Jornal do Brasil Luiz Orlando Carneiro

Aos 36 anos, Jason Moran consagra-se, em definitivo, como o mais bem dotado e criativo pianista da geração nascida na década de 70. Na votação anual dos críticos promovida pela Down Beat, referente ao período junho 2010—junho 2011, ele conquistou uma invejável tríplice coroa: Artista do Ano, melhor pianista e “autor” do “álbum de jazz do ano” — o CD Ten (Blue Note), com o qual celebrou o 10º aniversário de seu trio Bandwagon (Nasheet Waits, bateria; Tarus Mateen, baixo).

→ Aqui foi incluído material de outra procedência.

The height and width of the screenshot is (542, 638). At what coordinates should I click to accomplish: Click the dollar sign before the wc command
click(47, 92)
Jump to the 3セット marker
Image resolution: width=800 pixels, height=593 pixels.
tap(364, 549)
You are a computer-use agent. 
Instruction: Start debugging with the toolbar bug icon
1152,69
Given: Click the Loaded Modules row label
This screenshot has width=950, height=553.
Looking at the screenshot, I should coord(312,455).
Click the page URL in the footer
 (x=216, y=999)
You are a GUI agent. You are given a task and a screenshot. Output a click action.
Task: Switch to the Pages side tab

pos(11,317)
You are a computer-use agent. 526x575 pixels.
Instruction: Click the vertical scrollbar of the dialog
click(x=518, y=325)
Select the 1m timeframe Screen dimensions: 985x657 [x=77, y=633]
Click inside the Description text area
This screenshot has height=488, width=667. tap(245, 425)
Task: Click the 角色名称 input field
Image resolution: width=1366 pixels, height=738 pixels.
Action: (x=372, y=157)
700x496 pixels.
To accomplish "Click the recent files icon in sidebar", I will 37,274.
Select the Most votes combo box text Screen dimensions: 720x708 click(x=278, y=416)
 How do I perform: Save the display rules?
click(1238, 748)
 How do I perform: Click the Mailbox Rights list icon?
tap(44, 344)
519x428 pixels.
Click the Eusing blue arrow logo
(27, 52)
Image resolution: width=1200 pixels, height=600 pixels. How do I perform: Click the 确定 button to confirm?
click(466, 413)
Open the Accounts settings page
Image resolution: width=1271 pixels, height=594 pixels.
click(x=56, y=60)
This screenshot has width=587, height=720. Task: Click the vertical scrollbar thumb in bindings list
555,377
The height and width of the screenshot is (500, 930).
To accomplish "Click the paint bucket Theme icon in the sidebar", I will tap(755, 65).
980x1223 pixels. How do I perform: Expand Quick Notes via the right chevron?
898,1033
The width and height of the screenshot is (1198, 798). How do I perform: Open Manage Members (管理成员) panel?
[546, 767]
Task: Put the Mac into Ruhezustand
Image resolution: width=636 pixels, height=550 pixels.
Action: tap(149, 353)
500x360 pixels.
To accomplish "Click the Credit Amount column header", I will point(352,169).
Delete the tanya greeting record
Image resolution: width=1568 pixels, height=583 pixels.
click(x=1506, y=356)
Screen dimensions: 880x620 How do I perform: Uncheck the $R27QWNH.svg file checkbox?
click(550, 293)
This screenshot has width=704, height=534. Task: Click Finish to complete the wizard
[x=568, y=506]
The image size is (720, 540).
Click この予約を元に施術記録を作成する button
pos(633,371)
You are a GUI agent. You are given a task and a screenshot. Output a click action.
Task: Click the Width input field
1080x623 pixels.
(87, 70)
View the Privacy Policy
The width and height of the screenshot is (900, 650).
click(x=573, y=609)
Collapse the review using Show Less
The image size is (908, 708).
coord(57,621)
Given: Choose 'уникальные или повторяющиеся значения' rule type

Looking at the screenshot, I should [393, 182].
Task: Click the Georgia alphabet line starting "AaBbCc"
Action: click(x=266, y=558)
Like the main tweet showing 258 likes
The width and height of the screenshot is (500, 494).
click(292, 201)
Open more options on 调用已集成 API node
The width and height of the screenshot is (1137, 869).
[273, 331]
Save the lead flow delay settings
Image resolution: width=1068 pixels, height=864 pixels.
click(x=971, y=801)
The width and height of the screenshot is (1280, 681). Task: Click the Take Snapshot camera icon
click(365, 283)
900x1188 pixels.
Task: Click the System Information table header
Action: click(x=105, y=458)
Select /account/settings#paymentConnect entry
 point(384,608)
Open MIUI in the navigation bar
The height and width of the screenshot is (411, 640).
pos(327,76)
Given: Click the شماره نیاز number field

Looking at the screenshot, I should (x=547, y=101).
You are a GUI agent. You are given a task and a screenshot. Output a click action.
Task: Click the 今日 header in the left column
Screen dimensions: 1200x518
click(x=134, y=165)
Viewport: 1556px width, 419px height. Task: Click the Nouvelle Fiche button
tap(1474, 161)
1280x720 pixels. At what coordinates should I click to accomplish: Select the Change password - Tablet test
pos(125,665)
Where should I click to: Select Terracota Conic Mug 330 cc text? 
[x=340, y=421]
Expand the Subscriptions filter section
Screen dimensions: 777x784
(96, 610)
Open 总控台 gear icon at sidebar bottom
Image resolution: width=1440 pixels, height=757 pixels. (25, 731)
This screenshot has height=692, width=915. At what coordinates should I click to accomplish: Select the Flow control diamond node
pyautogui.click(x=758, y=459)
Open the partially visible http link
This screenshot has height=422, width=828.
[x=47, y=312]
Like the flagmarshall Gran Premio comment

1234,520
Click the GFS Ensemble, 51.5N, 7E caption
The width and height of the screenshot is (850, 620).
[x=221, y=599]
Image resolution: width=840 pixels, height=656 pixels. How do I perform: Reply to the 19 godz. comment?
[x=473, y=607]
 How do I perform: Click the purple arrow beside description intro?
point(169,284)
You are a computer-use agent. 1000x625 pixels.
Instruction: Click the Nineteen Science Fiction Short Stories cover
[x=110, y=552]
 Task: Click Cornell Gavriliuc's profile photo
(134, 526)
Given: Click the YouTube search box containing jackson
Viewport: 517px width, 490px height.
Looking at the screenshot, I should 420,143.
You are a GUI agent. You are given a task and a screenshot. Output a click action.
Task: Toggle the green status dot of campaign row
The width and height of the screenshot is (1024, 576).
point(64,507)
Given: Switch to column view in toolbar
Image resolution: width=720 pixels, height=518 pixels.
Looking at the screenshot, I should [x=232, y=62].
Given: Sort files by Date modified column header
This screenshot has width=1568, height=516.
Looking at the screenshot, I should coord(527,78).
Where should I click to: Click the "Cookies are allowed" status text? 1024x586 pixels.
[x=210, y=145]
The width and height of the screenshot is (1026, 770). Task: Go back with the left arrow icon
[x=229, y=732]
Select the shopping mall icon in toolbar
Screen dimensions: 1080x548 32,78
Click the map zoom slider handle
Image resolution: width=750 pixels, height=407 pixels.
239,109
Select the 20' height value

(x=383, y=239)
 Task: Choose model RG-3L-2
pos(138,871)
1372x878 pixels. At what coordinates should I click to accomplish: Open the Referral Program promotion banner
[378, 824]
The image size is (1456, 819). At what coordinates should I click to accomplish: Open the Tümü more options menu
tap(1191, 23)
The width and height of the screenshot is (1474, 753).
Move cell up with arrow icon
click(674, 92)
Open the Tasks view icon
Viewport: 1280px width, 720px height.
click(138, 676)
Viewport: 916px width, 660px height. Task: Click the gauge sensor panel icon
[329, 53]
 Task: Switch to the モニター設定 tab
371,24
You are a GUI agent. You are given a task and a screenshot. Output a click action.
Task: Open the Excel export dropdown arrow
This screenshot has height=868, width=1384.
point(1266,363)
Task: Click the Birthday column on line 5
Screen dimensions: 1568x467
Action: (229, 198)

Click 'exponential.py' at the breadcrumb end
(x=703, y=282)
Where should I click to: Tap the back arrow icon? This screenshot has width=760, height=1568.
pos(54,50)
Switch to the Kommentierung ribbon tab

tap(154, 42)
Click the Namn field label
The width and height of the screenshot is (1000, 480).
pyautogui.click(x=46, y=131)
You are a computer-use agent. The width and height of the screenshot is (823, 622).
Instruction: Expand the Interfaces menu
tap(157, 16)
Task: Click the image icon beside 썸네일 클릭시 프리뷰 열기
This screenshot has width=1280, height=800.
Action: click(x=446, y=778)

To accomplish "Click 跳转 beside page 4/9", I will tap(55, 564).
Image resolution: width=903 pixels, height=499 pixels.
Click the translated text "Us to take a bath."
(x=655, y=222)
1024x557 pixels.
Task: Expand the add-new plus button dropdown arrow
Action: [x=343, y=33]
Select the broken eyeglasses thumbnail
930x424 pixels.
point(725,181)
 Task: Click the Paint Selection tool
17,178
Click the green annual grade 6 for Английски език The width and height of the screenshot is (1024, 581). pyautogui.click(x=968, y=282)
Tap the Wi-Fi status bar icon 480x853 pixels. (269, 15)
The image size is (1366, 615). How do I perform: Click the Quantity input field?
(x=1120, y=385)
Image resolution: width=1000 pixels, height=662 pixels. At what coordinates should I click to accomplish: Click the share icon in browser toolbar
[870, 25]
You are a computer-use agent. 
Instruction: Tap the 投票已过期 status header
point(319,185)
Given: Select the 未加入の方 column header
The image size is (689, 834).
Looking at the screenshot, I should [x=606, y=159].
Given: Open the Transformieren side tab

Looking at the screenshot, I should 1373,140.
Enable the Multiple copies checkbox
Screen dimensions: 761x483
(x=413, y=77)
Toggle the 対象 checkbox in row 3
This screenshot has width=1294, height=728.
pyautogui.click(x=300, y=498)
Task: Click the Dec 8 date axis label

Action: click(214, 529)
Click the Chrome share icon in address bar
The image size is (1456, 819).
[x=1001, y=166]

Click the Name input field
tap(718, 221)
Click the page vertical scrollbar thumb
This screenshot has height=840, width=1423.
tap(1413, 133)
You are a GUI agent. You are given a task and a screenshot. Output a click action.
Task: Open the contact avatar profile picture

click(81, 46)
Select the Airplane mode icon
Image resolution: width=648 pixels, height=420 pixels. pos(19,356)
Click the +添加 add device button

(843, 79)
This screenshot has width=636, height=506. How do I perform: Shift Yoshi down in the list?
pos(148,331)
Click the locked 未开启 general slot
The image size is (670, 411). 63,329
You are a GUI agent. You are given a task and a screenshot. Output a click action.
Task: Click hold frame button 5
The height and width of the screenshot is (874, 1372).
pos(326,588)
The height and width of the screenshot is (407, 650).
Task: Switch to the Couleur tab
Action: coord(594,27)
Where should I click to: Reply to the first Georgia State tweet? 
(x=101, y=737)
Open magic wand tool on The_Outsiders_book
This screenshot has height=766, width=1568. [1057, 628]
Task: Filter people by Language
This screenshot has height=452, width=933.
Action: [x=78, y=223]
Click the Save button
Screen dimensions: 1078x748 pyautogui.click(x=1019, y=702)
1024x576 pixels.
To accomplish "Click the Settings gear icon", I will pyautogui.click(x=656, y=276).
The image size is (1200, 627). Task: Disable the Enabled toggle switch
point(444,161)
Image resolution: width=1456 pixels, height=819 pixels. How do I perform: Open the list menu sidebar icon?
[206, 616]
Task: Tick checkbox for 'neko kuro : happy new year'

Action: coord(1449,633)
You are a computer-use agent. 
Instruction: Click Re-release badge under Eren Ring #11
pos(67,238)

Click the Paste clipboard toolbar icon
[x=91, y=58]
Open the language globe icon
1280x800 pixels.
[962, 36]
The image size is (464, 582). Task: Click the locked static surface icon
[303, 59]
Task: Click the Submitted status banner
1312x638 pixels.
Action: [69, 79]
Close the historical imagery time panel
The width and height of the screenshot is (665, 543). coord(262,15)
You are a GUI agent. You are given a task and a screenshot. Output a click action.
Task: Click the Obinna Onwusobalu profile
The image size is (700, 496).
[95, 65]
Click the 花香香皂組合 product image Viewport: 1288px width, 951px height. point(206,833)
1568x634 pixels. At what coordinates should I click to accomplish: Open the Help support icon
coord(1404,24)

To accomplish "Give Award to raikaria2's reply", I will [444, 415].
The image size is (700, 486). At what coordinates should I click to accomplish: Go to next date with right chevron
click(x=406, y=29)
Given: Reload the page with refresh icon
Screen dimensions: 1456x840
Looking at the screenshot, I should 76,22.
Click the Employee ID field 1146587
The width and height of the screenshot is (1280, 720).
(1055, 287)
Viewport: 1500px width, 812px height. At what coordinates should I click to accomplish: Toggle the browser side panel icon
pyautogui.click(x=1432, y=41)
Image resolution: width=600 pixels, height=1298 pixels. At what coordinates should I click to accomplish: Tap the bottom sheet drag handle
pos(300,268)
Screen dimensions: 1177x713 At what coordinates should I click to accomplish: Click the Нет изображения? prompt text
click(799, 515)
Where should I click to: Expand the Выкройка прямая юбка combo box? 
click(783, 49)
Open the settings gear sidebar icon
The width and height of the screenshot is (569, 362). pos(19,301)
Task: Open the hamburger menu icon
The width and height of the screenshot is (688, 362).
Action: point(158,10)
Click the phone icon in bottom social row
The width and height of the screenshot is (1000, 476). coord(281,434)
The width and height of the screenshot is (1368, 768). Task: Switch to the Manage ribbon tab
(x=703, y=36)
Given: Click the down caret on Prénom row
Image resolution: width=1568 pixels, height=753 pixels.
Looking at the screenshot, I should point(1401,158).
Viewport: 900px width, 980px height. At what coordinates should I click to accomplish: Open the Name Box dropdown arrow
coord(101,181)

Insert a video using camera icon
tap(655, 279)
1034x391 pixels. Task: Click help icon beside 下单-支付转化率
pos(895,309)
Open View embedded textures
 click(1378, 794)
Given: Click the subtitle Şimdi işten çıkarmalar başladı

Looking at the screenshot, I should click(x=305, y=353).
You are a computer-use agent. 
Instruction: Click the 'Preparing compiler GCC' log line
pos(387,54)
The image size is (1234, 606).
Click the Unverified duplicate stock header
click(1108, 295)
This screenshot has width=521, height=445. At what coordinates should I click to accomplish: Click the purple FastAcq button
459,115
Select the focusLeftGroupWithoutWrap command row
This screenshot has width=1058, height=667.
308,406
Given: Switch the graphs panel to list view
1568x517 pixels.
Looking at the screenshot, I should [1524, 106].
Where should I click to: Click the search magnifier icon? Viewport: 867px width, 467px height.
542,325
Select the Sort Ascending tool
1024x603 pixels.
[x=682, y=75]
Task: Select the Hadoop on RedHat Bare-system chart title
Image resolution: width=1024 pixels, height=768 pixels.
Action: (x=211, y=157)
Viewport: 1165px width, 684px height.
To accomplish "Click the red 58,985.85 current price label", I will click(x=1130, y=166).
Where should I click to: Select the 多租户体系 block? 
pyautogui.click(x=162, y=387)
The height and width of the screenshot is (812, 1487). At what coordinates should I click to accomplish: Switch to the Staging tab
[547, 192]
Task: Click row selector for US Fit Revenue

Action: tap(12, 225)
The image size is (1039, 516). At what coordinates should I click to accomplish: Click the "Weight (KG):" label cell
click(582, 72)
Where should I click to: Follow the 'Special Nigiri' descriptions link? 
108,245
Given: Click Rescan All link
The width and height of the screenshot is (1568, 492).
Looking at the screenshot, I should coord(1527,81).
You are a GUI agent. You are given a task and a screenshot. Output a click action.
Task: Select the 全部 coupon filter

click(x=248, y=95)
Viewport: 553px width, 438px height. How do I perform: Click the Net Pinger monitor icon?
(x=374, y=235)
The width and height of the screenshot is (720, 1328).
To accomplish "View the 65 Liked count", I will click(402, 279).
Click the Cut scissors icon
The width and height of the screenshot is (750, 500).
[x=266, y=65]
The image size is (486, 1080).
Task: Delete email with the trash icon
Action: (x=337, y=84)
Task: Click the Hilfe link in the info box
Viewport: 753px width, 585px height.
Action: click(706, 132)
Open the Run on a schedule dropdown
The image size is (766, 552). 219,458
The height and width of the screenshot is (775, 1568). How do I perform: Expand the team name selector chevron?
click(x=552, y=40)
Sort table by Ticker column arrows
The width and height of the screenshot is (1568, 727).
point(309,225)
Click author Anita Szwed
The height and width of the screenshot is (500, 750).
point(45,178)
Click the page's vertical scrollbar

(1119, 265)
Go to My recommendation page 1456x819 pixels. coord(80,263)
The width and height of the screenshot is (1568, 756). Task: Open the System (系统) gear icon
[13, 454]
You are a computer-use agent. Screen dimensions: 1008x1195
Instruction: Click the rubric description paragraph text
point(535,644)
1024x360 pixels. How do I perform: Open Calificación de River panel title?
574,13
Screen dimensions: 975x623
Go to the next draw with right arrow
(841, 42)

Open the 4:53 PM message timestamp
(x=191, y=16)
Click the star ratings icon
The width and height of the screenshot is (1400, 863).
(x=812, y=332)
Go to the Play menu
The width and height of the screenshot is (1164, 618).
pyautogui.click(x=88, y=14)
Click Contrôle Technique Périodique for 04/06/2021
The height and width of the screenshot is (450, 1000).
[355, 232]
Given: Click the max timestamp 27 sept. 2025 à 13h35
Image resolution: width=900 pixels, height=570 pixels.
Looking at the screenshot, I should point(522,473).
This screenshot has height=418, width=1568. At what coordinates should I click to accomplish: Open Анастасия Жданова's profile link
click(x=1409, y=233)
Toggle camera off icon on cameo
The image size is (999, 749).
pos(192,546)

Os resultados completos do 59º DB Critics Poll estão publicados na edição de agosto da revista especializada.

Esta coluna recomendou “vivamente” a audição de Ten, em 11/7 do ano passado, logo depois do lançamento do disco. E assim o descreveu:

Pianista ganha tríplice coroa na eleição anual da ‘Downbeat

“São ao todo 13 faixas, quatro das quais interpretações de peças de compositores nada ortodoxos que marcaram a formação de Moran: Crepuscule with Nellie, de Thelonious Monk; To Bob Vatel of Paris, do seu falecido professor Jacki Byard; e duas versões bem originais do Study nº 6 do singular e pouco conhecido Conlow Nancarrow (1912—97). O pianista-líder não esqueceu um outro mestre — o hermético Andrew Hill, com o qual compôs Play to live. Nas suas próprias composições, Moran promove, com seus comparsas, uma aventura musical que vai dos blues e do stride do Harlem aos clusters de Cecil Taylor, passando pela assimetria monkiana, com ecos da batida do hip-hop, e até com efeitos sônicos pré-gravados”.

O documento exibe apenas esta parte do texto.